The Ohio lawmaker dismissed suggestions that his shift is based an amendment by Henry Hyde, R-Ill., that would have maintained President Bush's restrictions on U.S. aid to family planning groups overseas that use their own funds for abortion services and counseling.
In July 2000, he voted for an amendment by former Republican Rep. Tom Coburn of Oklahoma that would have prohibited the Food and Drug Administration from using funds to test, develop or approve any abortion drug.
And in April 2001, Kucinich voted for a bill that would make it a criminal offense to injure or kill a fetus during the commission of a violent crime.
In the interview, Kucinich argued that last year, he often voted "present" on the few occasions when the House considered abortion legislation. He described his current stand on the issue as an "expansion" of his earlier view and bristled at suggestions that he had switched based on political expediency.
"It took a lot for me in the last Congress to recognize what I saw was an agenda being developed that would divide this nation," he said.
The Democratic field is crowded with candidates who have consistently voted for abortion rights' legislation, including some who switched their stand years ago. During a NARAL Pro-Choice meeting in January, Rep. Dick Gephardt of Missouri explained how he changed his position after 10 years in Congress. Gephardt said his Baptist upbringing taught him the procedure was morally wrong, but women who had been affected by abortion convinced him it was a choice for them to make with their God.

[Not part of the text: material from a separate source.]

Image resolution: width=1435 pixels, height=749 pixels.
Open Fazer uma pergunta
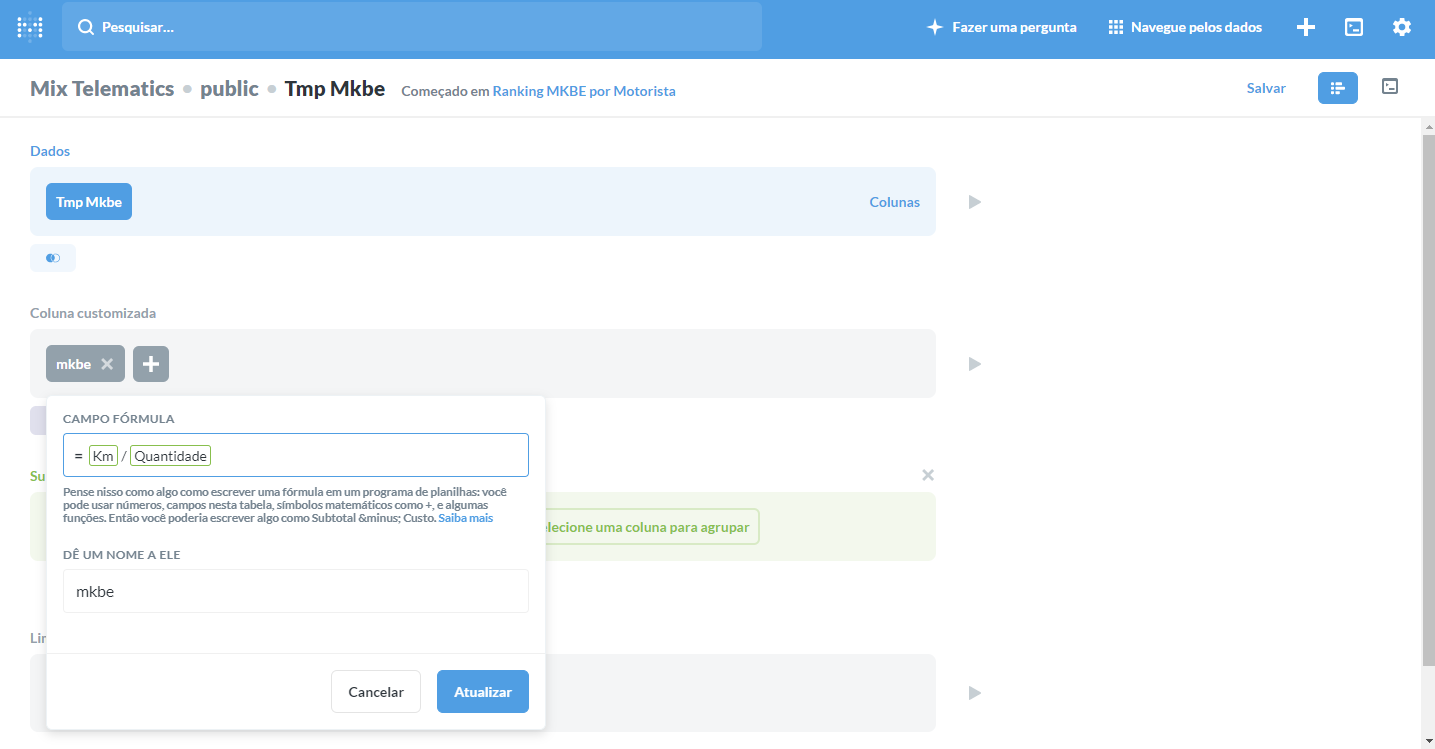[1001, 27]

"Sentiment among Democratic activists is overwhelmingly pro-choice," says political analyst Thomas Mann of the Brookings Institution. "A pro-life candidate has virtually no chance of garnering the nomination."
Kucinich rejected suggestions that Democratic voters will be wary of a candidate who has only recently become a vocal supporter of a woman's right to choose.
"I think people want leaders to show the capacity for growth," he said, "who are thoughtful, who are ready to go deep into a question."
Abortion rights supporters said they welcomed Kucinich's new thinking.
"I'm happy that they have evolved," Kate Michelman, president of NARAL Pro-Choice America, said of candidates such as Kucinich and Gephardt. "I know these candidates don't change their position on a whim."